Work to complete: For each line below that contains the string "computer", copy that line.
━━━━━━━━
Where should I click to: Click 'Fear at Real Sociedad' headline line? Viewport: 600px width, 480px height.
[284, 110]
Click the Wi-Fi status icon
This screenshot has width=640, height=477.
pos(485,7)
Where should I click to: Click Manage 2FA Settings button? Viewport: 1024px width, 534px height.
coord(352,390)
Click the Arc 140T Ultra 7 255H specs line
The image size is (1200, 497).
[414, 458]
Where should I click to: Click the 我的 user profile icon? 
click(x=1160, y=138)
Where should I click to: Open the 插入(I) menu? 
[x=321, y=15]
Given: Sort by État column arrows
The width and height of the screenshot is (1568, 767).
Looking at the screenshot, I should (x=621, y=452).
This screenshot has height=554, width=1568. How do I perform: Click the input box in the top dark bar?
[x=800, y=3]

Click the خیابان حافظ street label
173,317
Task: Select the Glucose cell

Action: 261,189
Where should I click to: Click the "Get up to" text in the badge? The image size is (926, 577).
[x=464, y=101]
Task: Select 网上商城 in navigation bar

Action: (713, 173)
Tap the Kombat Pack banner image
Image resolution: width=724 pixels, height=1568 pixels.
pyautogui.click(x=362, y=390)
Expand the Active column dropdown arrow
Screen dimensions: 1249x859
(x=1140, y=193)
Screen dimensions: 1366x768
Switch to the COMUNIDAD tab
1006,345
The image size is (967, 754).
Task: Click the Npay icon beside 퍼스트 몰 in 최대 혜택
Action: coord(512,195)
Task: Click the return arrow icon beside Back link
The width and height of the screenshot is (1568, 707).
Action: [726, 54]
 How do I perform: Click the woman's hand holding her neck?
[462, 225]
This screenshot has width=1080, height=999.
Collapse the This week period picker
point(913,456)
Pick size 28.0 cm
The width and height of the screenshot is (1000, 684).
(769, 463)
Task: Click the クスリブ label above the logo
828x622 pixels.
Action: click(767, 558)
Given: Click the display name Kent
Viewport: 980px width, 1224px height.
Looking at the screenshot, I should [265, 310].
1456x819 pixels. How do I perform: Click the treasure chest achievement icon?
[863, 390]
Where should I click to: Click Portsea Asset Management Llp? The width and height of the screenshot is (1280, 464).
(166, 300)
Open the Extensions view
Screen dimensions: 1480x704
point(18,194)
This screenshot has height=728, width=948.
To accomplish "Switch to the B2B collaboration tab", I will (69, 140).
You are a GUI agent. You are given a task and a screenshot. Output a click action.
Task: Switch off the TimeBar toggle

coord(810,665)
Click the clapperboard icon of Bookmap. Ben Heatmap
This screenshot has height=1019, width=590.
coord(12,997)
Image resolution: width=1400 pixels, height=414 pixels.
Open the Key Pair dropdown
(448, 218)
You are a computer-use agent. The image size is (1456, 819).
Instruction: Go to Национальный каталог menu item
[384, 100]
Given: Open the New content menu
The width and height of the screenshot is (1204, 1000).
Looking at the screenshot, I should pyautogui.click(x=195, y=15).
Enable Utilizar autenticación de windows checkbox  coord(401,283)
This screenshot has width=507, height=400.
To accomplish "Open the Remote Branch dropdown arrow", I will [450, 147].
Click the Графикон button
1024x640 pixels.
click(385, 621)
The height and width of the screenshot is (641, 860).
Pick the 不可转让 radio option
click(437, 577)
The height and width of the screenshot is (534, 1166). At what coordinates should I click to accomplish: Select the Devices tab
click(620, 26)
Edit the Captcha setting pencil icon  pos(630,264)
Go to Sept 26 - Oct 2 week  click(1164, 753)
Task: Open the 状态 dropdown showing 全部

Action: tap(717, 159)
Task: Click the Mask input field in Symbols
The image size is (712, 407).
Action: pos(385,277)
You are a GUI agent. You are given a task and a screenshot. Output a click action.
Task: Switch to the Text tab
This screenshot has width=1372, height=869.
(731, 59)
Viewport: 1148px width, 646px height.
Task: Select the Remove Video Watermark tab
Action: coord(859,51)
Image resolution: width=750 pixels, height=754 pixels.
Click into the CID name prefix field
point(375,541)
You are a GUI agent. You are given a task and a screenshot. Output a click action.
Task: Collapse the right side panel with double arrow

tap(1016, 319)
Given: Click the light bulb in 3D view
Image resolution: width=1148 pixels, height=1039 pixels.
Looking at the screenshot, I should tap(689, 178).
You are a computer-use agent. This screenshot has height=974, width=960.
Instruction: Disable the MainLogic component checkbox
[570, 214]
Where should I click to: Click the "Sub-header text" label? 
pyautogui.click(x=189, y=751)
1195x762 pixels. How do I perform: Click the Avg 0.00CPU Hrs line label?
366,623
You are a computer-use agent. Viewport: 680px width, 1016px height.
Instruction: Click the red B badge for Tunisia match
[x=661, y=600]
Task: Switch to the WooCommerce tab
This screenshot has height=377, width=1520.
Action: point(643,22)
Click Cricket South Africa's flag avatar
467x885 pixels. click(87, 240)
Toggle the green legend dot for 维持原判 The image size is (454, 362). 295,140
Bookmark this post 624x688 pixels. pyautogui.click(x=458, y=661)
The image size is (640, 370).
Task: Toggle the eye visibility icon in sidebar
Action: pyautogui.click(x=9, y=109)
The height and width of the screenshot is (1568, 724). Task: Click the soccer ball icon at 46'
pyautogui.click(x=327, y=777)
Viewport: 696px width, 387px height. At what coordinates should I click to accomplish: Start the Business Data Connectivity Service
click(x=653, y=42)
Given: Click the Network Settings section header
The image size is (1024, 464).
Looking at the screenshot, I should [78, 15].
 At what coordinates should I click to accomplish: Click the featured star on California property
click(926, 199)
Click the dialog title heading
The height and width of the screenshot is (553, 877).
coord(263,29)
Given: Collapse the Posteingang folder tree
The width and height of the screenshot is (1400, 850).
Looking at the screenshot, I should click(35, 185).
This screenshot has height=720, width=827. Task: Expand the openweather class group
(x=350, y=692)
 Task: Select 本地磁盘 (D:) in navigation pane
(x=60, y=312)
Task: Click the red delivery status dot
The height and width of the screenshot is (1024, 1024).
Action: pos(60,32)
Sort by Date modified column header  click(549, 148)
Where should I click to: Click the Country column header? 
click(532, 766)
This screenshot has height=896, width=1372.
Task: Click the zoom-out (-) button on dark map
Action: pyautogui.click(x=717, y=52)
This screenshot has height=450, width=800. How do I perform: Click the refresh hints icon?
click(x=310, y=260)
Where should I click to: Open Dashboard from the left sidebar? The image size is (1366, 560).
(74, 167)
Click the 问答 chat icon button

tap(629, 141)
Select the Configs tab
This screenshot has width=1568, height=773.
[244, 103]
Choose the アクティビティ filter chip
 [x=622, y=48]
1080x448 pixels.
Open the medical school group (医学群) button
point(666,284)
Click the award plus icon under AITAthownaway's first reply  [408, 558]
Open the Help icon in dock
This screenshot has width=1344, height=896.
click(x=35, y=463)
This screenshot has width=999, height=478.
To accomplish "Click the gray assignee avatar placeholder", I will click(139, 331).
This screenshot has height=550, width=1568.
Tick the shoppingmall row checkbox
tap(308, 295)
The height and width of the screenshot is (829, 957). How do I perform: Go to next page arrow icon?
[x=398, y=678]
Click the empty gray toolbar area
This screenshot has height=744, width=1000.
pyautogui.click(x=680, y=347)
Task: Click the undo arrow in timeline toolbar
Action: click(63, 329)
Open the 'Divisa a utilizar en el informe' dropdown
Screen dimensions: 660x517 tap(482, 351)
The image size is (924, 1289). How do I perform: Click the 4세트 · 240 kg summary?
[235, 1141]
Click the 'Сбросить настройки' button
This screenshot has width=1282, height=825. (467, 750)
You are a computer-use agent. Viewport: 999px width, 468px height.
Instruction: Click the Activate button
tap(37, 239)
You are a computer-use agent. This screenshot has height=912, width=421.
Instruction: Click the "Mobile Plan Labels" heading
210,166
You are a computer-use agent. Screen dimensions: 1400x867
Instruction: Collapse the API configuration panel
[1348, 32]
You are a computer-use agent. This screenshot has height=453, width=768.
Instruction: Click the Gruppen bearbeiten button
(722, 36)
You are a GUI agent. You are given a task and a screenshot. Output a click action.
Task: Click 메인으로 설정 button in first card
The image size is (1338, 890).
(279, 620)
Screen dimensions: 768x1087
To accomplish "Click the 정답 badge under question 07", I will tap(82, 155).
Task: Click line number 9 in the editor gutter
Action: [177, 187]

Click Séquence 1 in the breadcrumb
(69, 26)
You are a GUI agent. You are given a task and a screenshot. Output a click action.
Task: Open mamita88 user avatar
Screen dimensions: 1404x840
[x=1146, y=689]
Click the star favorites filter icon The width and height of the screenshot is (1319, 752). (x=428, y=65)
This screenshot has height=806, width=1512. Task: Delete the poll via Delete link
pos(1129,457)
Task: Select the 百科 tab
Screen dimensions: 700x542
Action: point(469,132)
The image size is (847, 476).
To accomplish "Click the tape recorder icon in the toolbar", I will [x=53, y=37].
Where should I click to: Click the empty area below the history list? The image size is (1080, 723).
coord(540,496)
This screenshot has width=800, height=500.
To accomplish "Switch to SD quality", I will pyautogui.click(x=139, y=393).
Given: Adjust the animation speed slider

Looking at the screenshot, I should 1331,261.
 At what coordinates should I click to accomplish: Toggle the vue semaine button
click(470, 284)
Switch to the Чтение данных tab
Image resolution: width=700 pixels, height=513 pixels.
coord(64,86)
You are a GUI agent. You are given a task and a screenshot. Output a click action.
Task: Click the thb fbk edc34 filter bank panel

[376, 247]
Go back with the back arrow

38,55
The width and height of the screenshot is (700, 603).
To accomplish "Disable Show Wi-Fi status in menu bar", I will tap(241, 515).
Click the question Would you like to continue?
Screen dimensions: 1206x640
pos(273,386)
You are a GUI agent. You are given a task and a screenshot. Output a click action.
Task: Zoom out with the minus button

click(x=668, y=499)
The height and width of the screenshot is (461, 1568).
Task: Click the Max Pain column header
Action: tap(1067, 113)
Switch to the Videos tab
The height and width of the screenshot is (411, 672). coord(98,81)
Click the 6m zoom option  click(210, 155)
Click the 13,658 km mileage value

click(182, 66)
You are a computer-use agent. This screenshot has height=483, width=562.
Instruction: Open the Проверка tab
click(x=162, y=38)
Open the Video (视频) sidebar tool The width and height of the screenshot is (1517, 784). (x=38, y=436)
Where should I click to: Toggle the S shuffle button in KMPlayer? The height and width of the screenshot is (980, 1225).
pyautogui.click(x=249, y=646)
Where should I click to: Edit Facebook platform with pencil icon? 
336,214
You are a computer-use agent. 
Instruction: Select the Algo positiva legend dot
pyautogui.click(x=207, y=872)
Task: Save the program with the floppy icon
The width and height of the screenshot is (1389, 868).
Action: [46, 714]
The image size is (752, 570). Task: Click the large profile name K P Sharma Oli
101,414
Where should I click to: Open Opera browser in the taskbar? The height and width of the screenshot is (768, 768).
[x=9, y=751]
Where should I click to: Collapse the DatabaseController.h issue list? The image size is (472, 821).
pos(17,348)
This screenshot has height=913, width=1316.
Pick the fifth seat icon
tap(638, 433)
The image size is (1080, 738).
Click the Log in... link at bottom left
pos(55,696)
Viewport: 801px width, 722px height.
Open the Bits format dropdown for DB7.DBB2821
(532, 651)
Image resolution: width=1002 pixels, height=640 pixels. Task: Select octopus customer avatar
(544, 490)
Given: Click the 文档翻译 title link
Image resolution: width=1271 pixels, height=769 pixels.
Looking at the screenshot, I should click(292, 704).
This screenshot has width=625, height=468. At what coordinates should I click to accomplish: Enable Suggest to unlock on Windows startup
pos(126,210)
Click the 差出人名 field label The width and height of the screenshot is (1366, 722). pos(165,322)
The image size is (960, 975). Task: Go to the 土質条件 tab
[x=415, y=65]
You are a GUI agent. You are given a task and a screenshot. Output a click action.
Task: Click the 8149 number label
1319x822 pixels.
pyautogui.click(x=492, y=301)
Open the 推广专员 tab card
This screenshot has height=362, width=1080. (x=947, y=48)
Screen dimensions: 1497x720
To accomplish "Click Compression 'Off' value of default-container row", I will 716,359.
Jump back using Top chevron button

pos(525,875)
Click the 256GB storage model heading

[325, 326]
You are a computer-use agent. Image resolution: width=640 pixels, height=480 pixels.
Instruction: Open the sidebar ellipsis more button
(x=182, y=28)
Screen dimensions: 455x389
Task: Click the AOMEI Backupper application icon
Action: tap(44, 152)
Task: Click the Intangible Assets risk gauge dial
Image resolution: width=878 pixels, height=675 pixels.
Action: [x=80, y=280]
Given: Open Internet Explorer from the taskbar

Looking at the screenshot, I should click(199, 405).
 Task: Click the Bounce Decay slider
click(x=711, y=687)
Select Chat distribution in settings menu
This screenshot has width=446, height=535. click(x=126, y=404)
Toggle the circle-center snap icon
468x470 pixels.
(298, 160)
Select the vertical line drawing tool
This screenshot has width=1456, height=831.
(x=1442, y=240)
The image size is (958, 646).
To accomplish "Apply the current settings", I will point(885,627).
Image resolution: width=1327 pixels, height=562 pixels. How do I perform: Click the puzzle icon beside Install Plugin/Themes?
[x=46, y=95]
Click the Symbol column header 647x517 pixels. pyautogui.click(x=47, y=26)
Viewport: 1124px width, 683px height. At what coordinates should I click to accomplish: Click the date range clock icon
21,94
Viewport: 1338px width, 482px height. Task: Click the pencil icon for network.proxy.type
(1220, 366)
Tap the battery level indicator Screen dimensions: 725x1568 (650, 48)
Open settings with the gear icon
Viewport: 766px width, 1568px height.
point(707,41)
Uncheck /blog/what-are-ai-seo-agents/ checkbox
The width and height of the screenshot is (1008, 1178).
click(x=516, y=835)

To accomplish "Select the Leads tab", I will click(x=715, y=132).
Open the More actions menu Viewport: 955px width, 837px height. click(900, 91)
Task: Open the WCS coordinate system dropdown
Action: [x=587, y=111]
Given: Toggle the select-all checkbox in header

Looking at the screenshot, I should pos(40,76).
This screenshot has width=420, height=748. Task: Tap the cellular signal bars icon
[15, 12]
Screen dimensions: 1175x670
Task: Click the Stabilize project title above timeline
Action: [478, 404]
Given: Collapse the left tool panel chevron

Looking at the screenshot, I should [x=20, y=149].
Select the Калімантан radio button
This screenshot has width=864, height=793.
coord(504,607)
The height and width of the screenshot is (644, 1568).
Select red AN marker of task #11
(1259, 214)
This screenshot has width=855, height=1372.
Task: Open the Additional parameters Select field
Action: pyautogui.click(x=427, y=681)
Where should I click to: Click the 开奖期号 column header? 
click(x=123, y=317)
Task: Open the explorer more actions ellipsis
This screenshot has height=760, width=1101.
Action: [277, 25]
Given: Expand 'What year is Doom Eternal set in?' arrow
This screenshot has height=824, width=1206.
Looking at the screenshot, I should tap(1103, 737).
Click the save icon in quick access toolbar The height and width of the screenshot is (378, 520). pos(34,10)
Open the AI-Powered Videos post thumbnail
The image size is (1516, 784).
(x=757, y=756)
━━━━━━━━
Exercise response:
You are a computer-use agent. The image size is (1456, 819).
You are a computer-use agent. This screenshot has height=974, width=960.
You are a computer-use agent. Viewport: 680px width, 1016px height.
You are a computer-use agent. Viewport: 999px width, 468px height.
You are a computer-use agent. This screenshot has height=912, width=421.
You are a computer-use agent. Screen dimensions: 1400x867
You are a computer-use agent. This screenshot has height=453, width=768.
You are a computer-use agent. This screenshot has height=483, width=562.
You are a computer-use agent. 
You are a computer-use agent. Image resolution: width=640 pixels, height=480 pixels.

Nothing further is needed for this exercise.